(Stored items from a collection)
▬▬▬▬▬▬▬▬▬▬

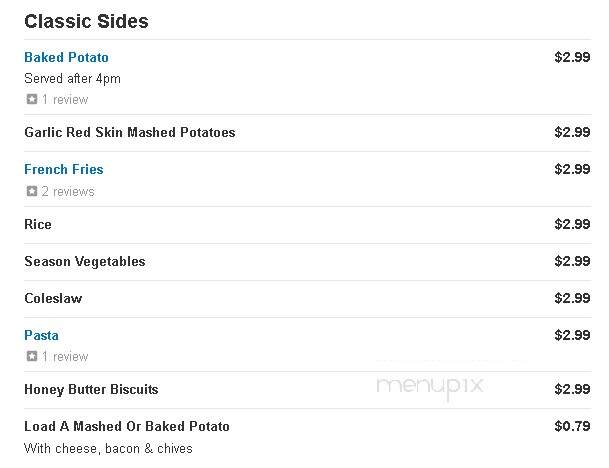Select the Rice menu item
Viewport: 609px width, 468px height.
[38, 224]
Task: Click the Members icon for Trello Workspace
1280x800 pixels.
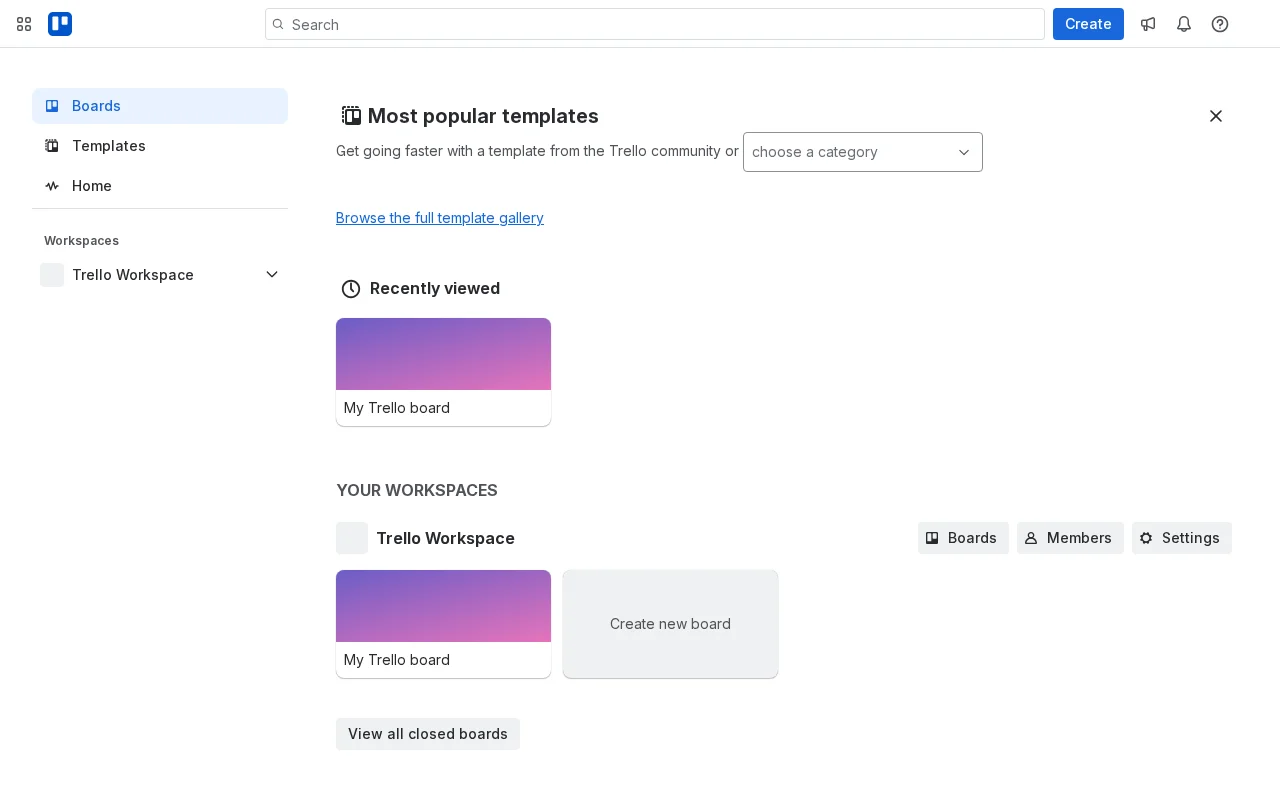Action: (1031, 538)
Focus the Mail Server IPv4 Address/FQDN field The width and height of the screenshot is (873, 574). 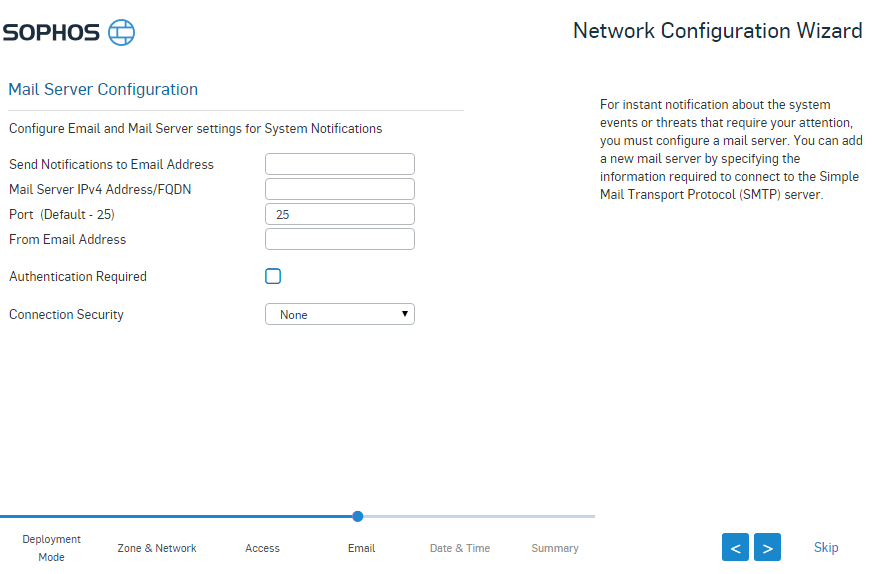point(340,189)
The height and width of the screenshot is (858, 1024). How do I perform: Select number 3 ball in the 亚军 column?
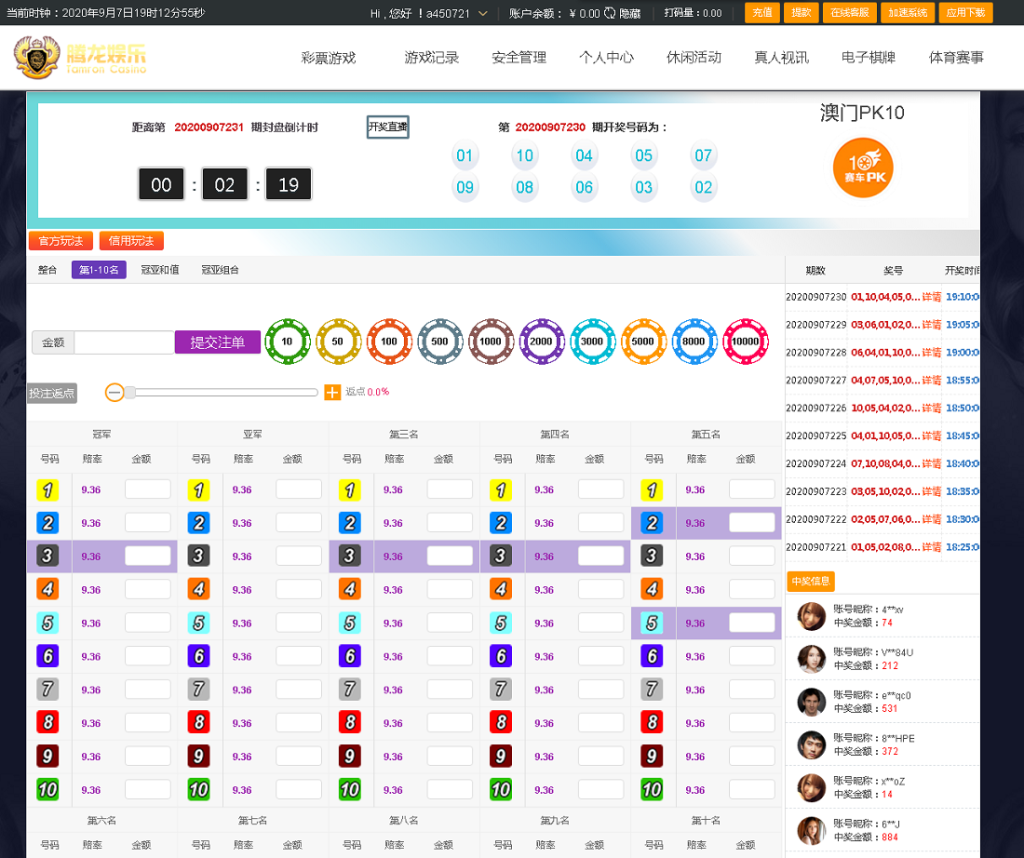tap(198, 556)
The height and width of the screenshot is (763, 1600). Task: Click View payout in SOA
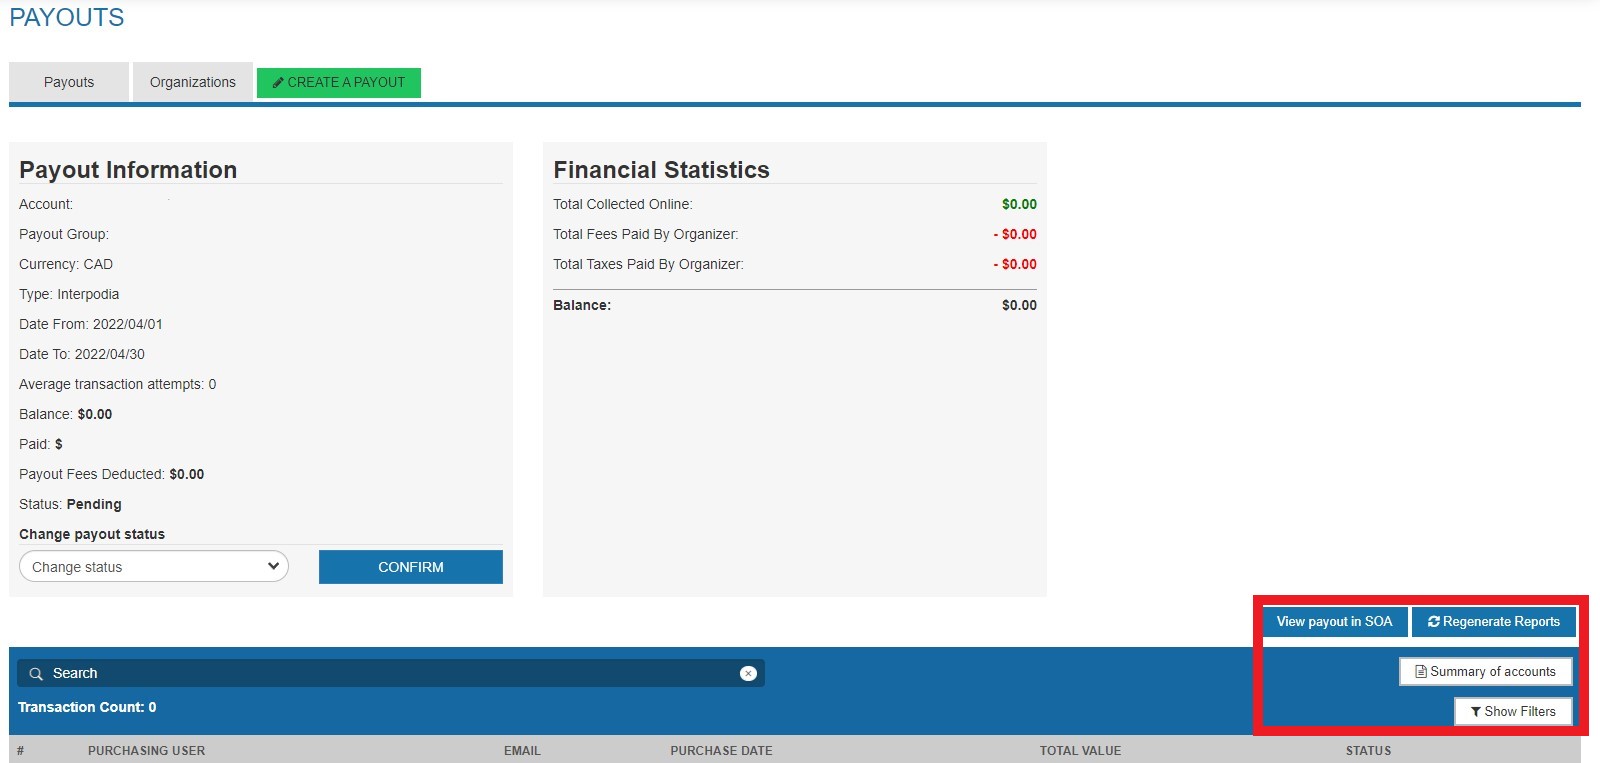click(1334, 622)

▬▬▬▬▬▬▬▬▬▬

* Task to complete
Write out exactly the lines from the line holding "The height and width of the screenshot is (858, 1024)." through the last line of the records above, inclusive, and nothing more. Leave out the pictures.

* Written solution
The height and width of the screenshot is (858, 1024). How do I perform: Select number 3 ball in the 亚军 column?
tap(198, 556)
The height and width of the screenshot is (763, 1600). Task: Click View payout in SOA
click(1334, 622)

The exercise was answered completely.